I'm looking into Shamir's Secret Sharing algorithm and it's clear to me how it works but I don't understand the exact reason why we need to find a prime number and do modulo arithmetic using that prime.

On Wikipedia, it says that if you don't use modulo arithmetic, an attacker could get some information on the value without having enough shares.

In Joy of Cryptography, it seems to justify the need of modulo arithmetic by saying that the polynomial coefficients need to be uniformly distributed in Z which is not feasible so instead we use Z_p where a uniform distribution is achievable.

On other websites (and here), I saw some people saying that the modulo was simply needed so that values would not get too big.

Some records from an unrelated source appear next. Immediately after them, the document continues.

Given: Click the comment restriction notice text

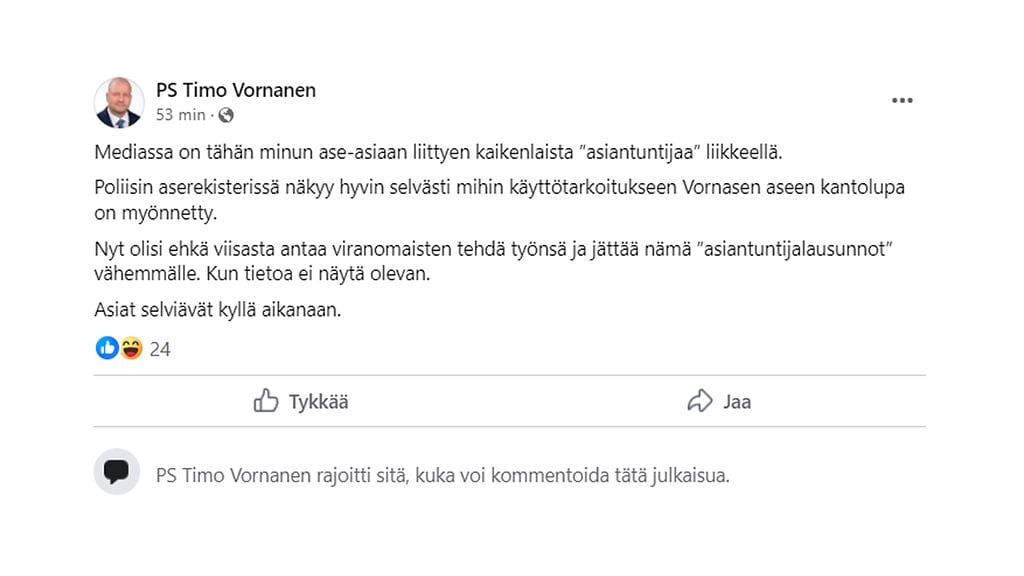Looking at the screenshot, I should point(444,476).
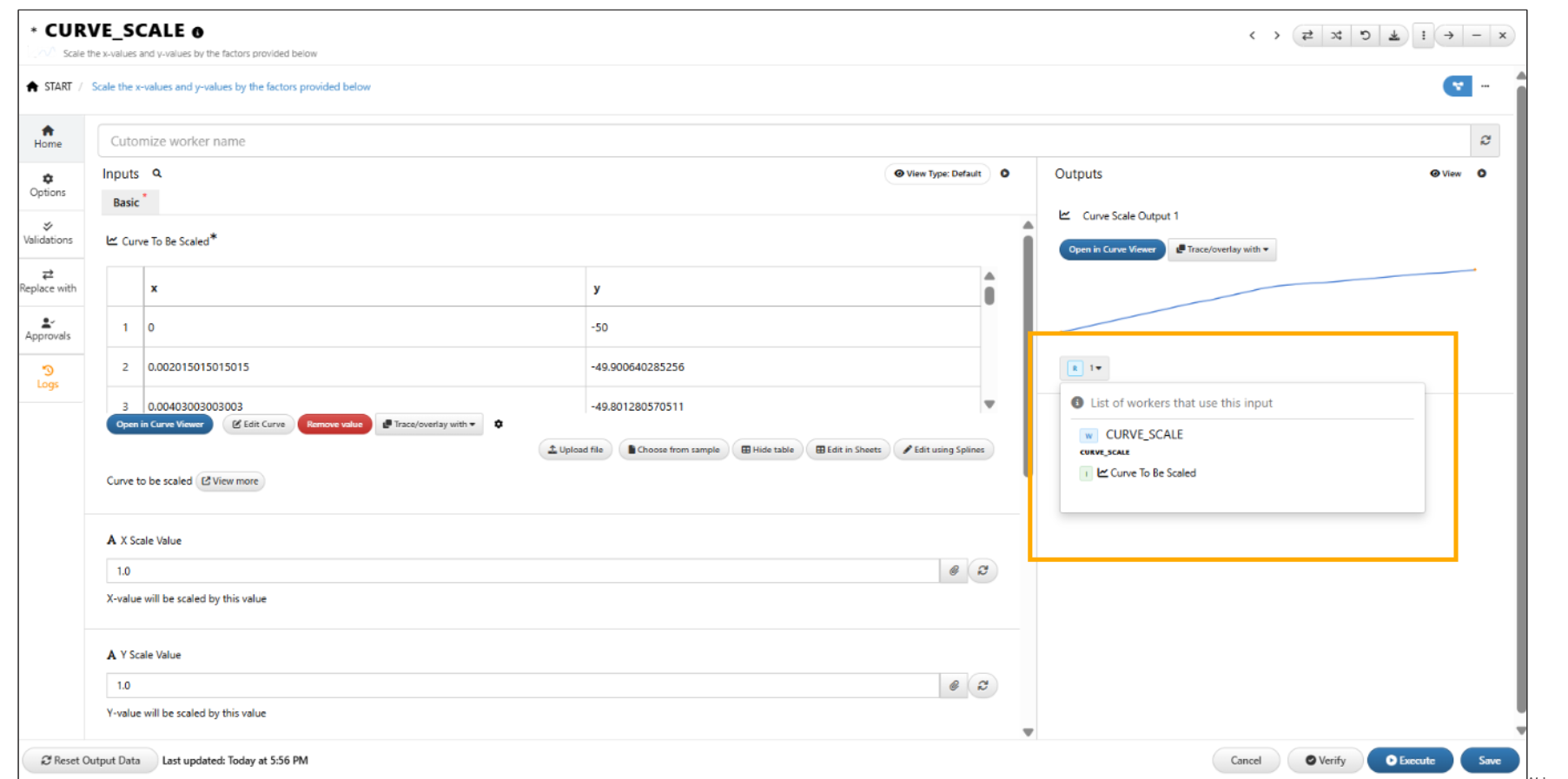The width and height of the screenshot is (1568, 779).
Task: Open the Options sidebar menu
Action: (48, 185)
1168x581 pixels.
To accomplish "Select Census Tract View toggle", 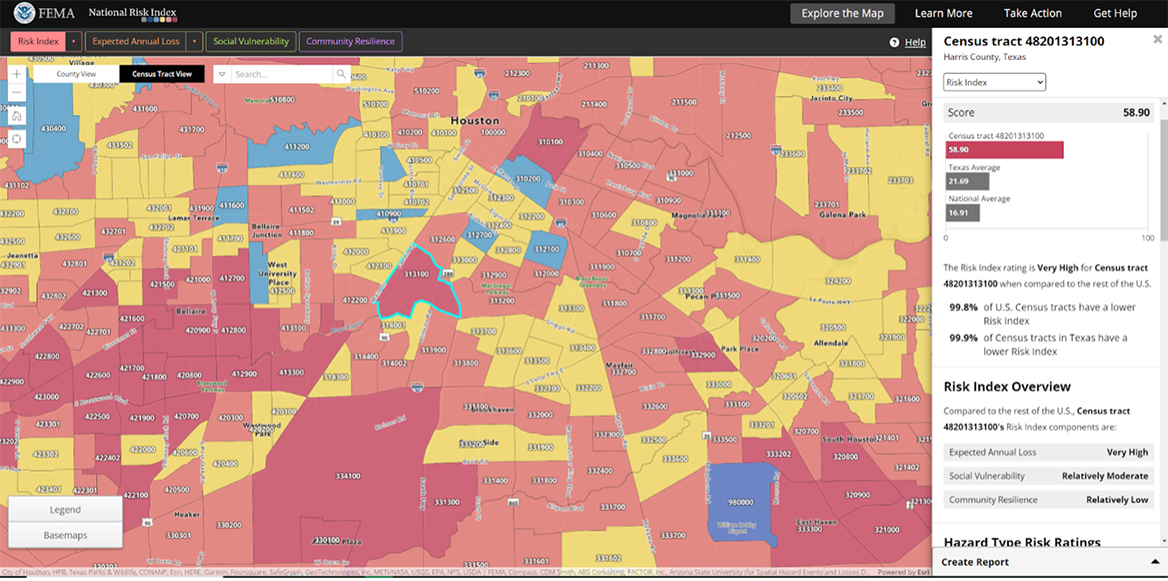I will click(162, 74).
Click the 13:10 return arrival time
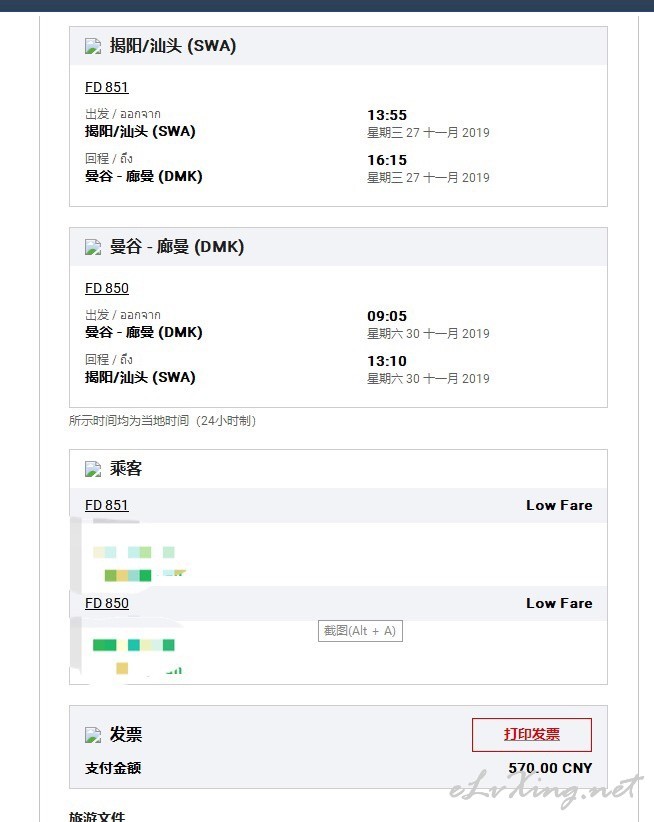The width and height of the screenshot is (654, 822). [387, 361]
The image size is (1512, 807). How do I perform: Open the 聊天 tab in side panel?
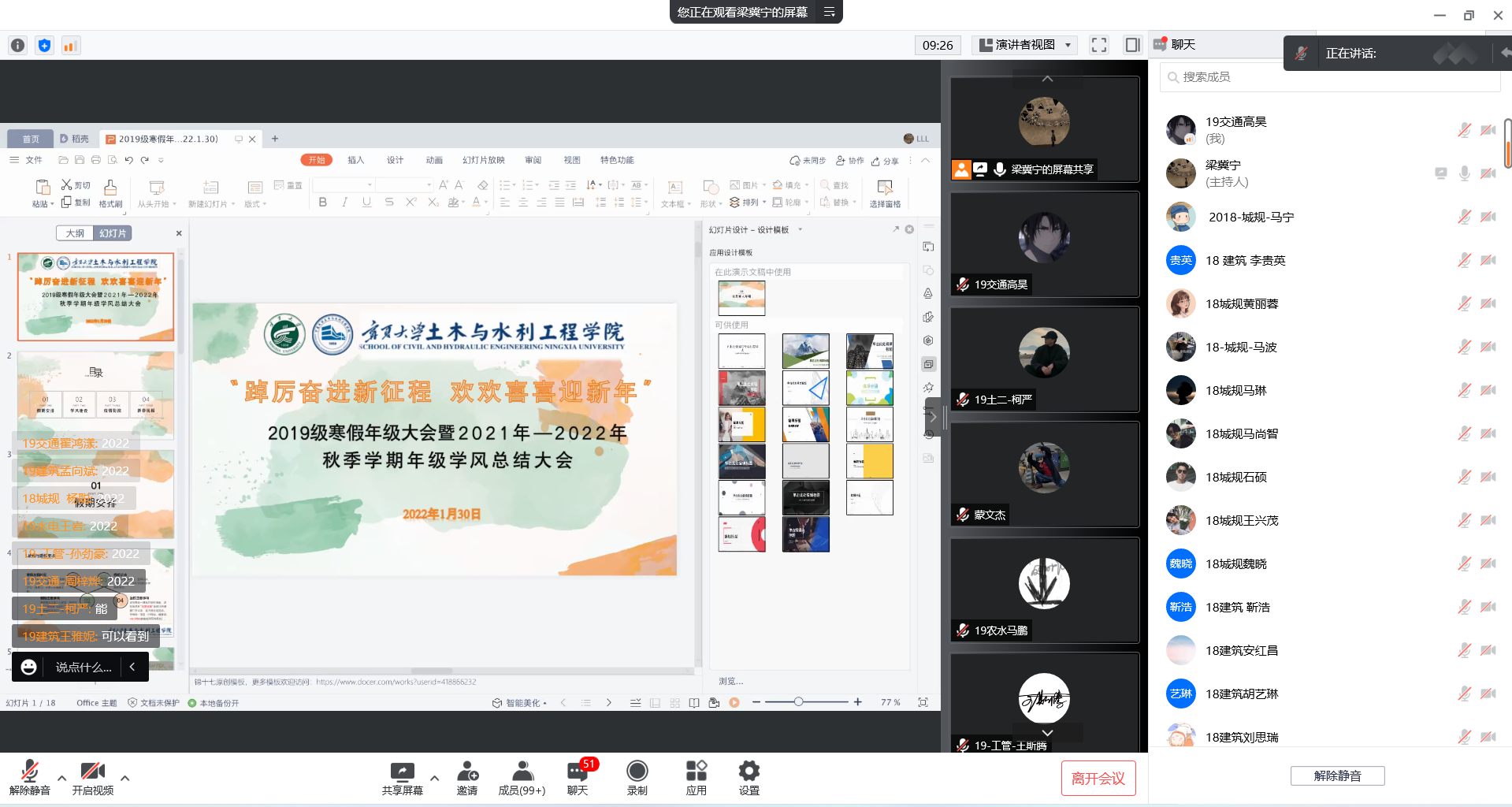point(1175,45)
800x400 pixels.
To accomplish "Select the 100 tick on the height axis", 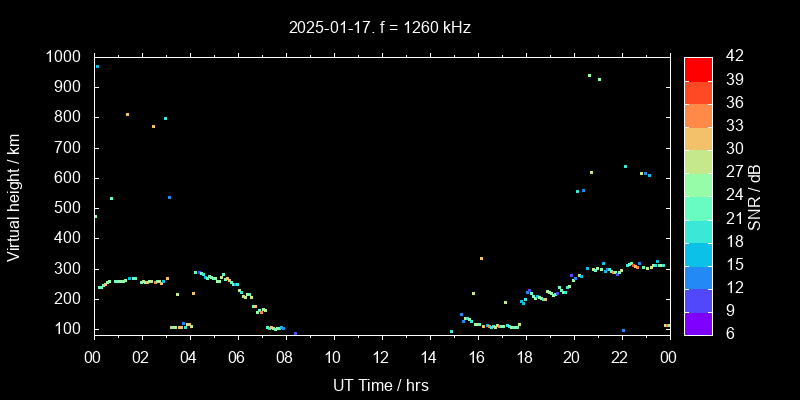I will [x=68, y=329].
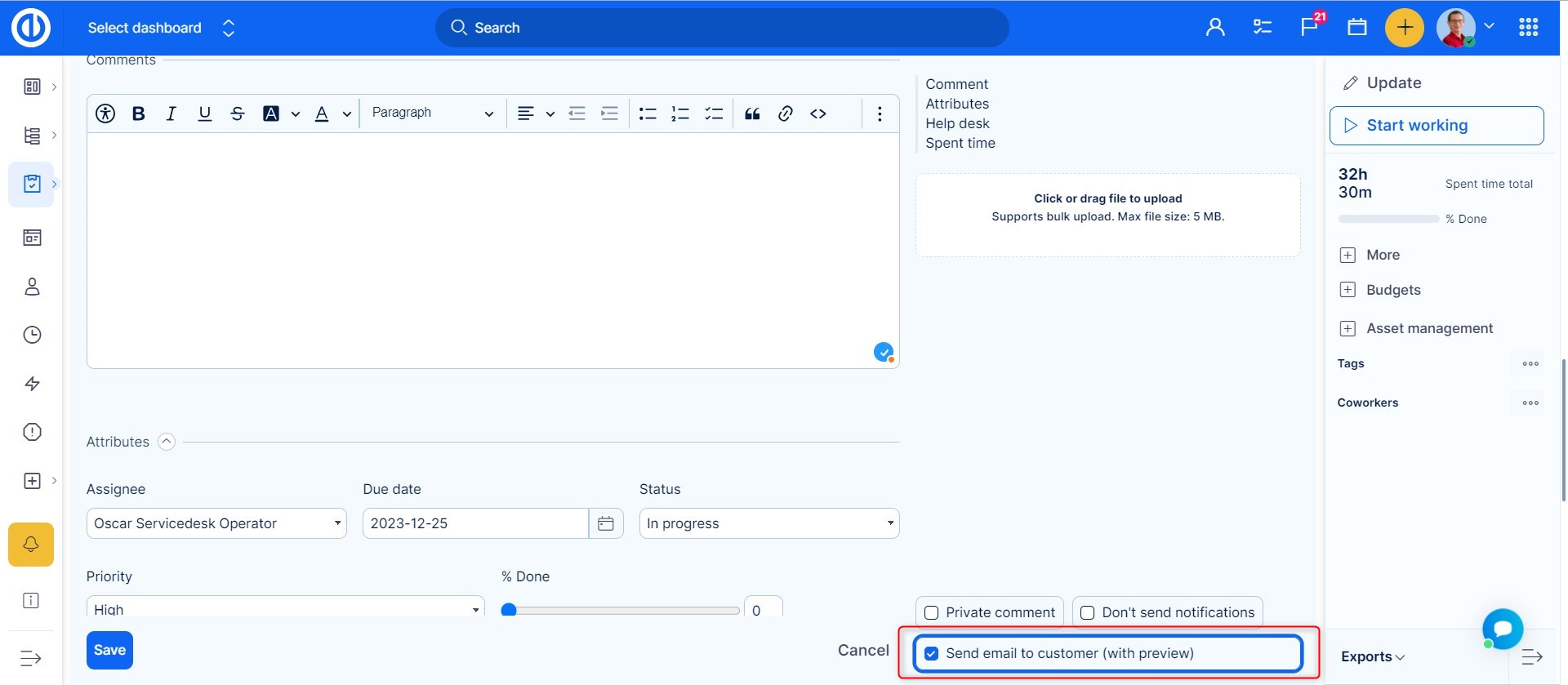Expand the Paragraph style dropdown
This screenshot has width=1568, height=685.
(432, 113)
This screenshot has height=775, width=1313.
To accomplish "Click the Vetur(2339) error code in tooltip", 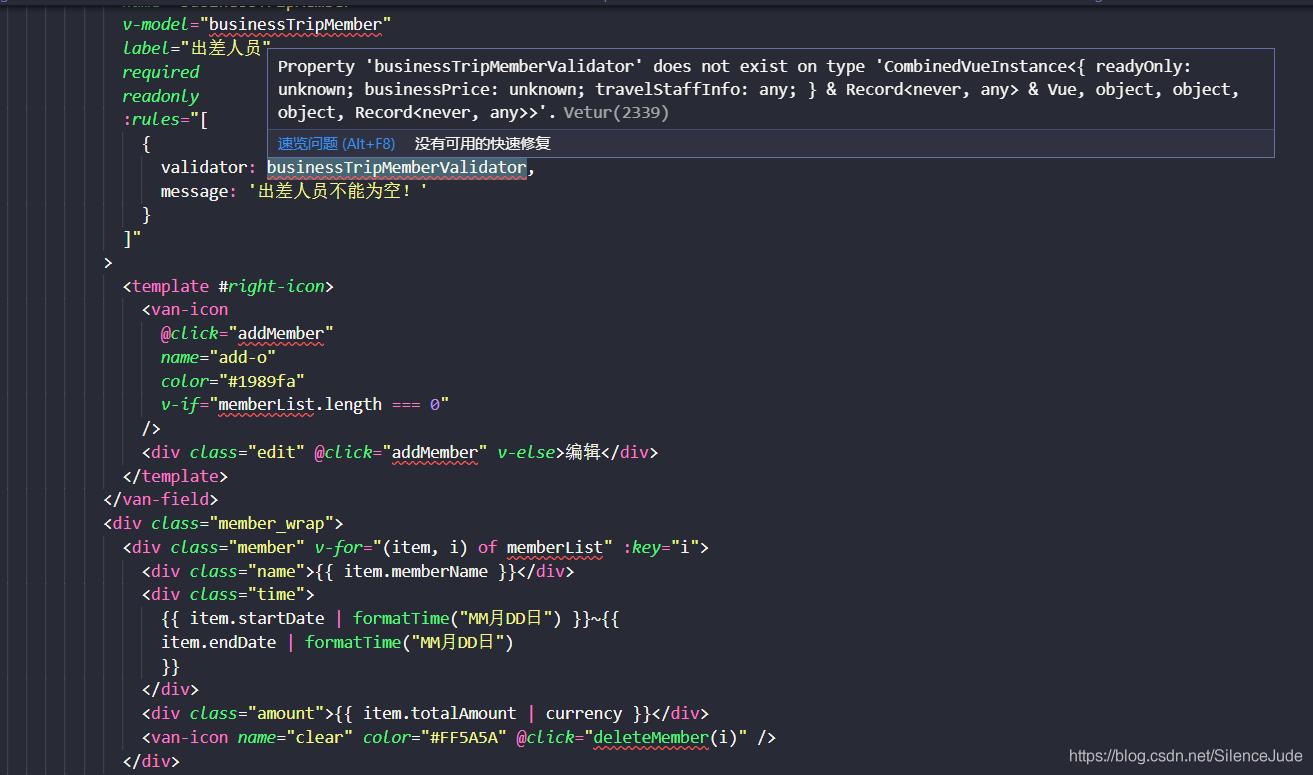I will click(x=616, y=113).
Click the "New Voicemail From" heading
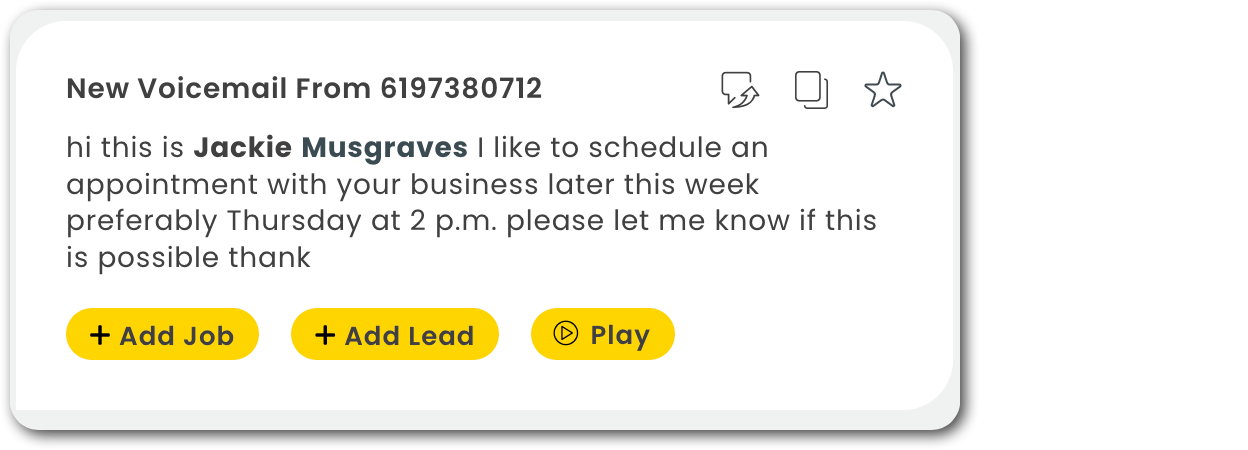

In short, I couldn't find one definitive reason why the modular arithmetic is truly needed. Of course, it could be a combination of all the reasons mentioned above but it is strange to me to see all these sources giving a different justification without mentioning the other reasons. So could you help me figure out why this is really needed?

kelalaka avatar
in flag
Another [Necessity for finite field arithmetic and the prime number p in Shamir's Secret Sharing Scheme](https://crypto.stackexchange.com/q/5502/18298)
kr flag
Yes, both these answers help, thanks a lot! I guess searching for the `mod` keyword was wrong and I should have looked for finite field instead. Thanks a lot!
Score:0
se flag

Both of the explanations you stated are actually two sides of the same coin.

How would you sample a uniformly random element from $\mathbb{Z}$? This is an infinite set. Even if you could, it is unclear how many bytes of memory would you need to represent this random "integer?"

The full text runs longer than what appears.